**EXERCISE**
Everything from the line containing "Task: Click the" through the final line of the entries must be repeated exactly, and only that, without pictures.

**GIVEN ENTRIES**
------------------------

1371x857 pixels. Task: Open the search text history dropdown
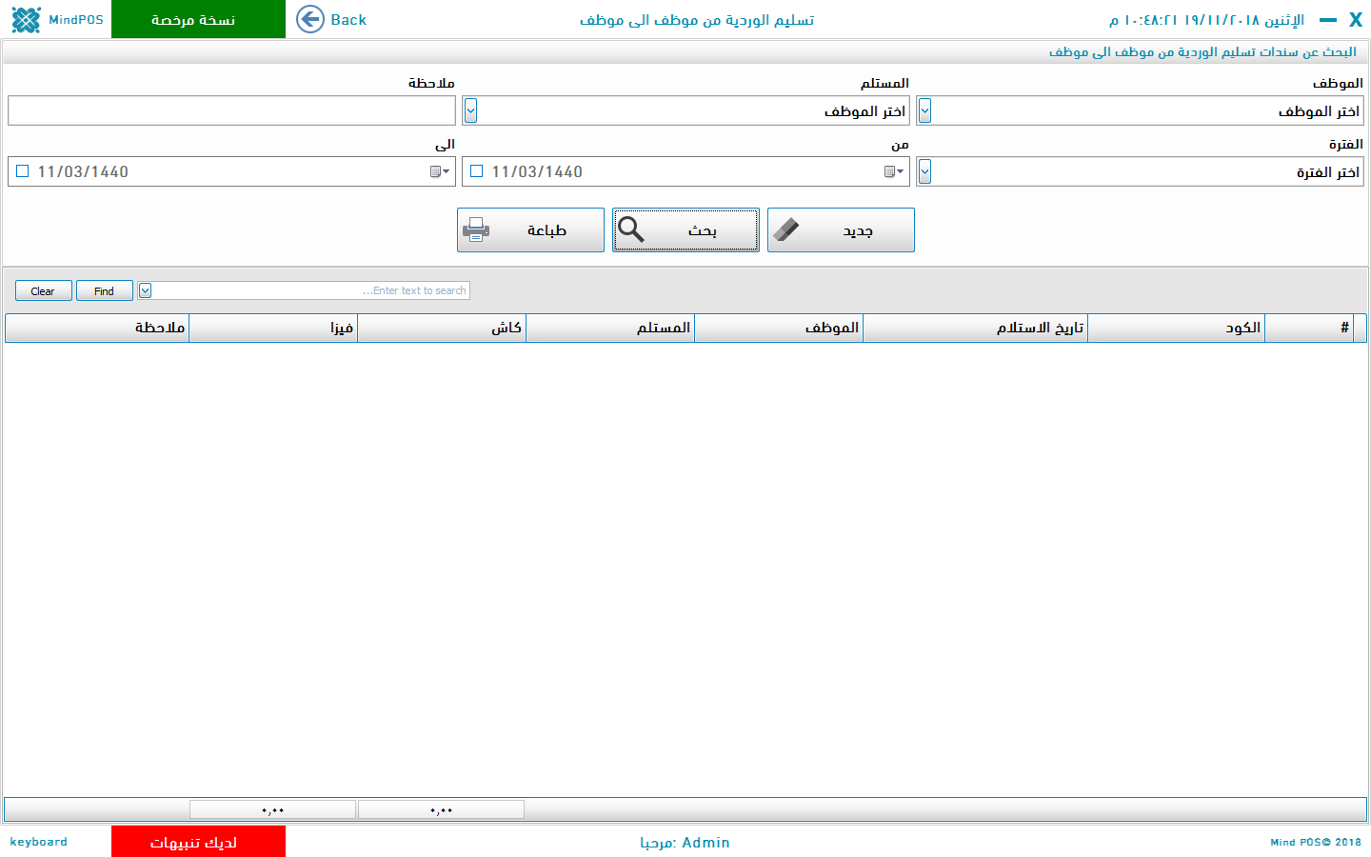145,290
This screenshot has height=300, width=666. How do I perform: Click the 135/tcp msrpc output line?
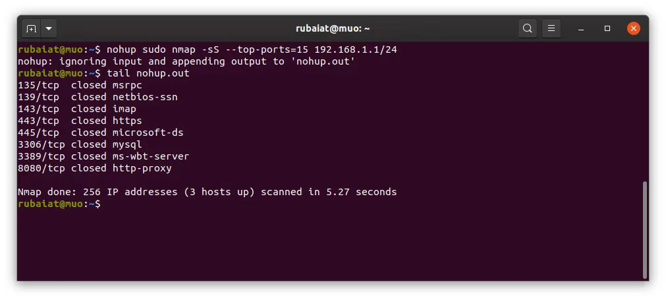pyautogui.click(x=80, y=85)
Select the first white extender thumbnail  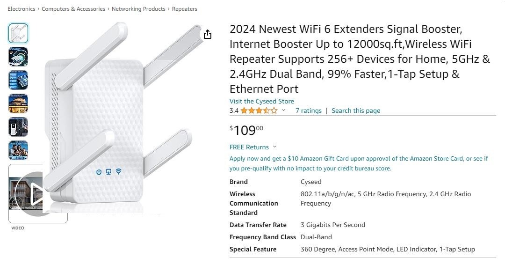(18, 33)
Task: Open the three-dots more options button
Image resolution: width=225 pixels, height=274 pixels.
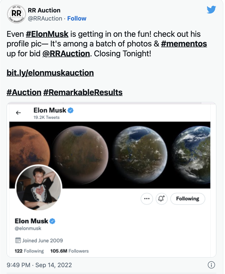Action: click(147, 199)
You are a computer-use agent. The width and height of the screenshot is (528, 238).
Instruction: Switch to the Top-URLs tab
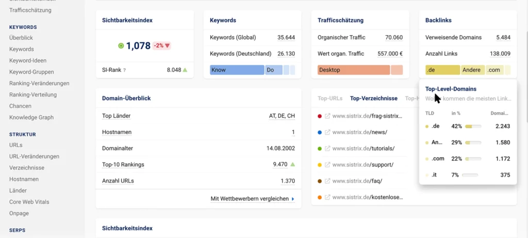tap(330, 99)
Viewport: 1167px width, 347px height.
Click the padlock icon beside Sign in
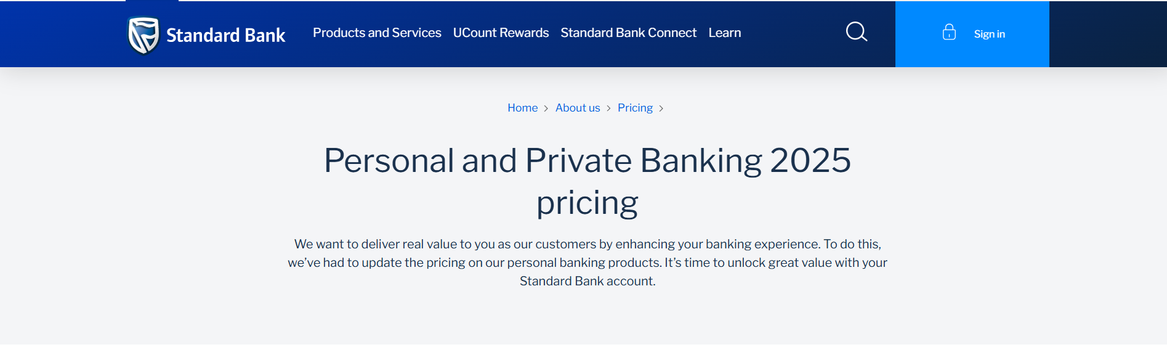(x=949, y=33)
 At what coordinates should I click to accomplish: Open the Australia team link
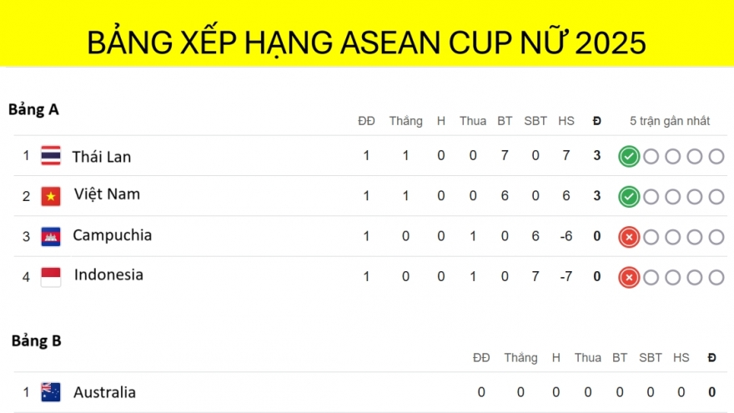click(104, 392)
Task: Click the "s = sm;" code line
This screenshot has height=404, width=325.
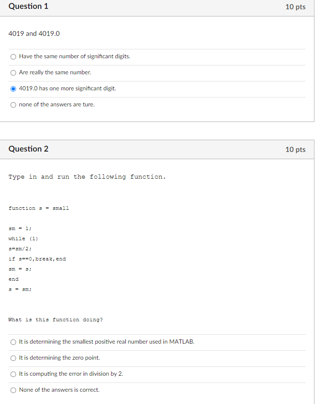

------------------------

**ANSWER FOR THIS EXERCISE**
Task: Click the "s = sm;" code line
This screenshot has height=404, width=325.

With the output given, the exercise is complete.